3. Monitor Your Tires
Keeping your tires properly filled doesn’t only help your vehicle grip the road while you drive. It also impacts your gas mileage. According to the U.S. Department of Energy, you can reduce your overall fuel costs by 3.3% by keeping your tires inflated according to manufacturer recommendations. Plus, this saves you even more on maintenance costs in the long run by reducing the amount of wear and tear on your tires, so you don’t have to replace them as often.
4. Maintain Your Vehicle
Under optimal conditions, your vehicle should run like a well-oiled machine. If you don’t maintain it, it doesn’t take much to throw the entire system out of whack.

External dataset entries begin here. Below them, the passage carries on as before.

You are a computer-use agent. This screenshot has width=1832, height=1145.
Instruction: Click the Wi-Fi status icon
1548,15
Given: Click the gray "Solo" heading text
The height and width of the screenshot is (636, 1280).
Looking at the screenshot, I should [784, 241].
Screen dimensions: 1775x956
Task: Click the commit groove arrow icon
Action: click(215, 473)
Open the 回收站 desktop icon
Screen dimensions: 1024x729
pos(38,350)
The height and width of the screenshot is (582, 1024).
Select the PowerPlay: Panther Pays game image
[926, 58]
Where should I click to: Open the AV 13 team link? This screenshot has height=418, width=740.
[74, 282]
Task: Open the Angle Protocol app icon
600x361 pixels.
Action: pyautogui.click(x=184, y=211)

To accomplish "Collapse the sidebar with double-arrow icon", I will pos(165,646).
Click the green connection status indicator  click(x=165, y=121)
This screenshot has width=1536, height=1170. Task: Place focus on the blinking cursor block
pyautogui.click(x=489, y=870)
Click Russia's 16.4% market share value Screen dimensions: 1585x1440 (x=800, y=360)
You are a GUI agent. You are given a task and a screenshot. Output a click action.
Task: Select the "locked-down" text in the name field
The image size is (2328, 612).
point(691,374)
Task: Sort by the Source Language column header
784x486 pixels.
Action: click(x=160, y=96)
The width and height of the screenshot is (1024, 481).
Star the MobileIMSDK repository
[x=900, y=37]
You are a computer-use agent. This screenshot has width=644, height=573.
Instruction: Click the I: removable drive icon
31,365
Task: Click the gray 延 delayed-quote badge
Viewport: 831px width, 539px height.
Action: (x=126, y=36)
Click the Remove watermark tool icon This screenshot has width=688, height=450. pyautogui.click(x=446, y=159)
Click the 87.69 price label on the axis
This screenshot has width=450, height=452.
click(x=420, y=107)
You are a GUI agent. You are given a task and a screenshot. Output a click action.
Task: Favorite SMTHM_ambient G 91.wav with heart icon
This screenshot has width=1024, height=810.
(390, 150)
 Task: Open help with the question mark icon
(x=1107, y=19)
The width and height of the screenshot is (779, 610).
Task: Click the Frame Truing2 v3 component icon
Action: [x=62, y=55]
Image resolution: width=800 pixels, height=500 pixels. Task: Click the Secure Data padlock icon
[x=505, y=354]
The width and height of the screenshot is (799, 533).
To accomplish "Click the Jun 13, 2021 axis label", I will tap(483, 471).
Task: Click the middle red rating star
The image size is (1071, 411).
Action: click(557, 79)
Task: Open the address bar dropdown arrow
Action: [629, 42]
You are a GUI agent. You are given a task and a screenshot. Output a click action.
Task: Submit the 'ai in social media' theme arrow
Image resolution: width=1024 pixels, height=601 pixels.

It might not be enough to make it break down, but if it doesn’t run as smoothly, the engine ends up working harder to travel the same distance, burning more fuel and ruining your gas mileage.
5. Buy a New Car
We understand this isn’t always an option, but if fuel economy is one of your primary concerns, trading in your old beater for a modern alternative can reduce fuel costs. If you don’t want to go to the gas station ever again, you even have the option to choose a fully electric vehicle, though they can get expensive. Either way, choosing a new model is all but guaranteed to reduce your fuel costs if you drive a car that’s older than about a decade.
Whether you’re cutting corners to add to your savings account or trying to reduce your carbon footprint, saving on fuel costs is within reach. Many of the tips for saving money on fuel are things you should be doing anyway to extend your vehicle’s lifespan. Drive safely out there!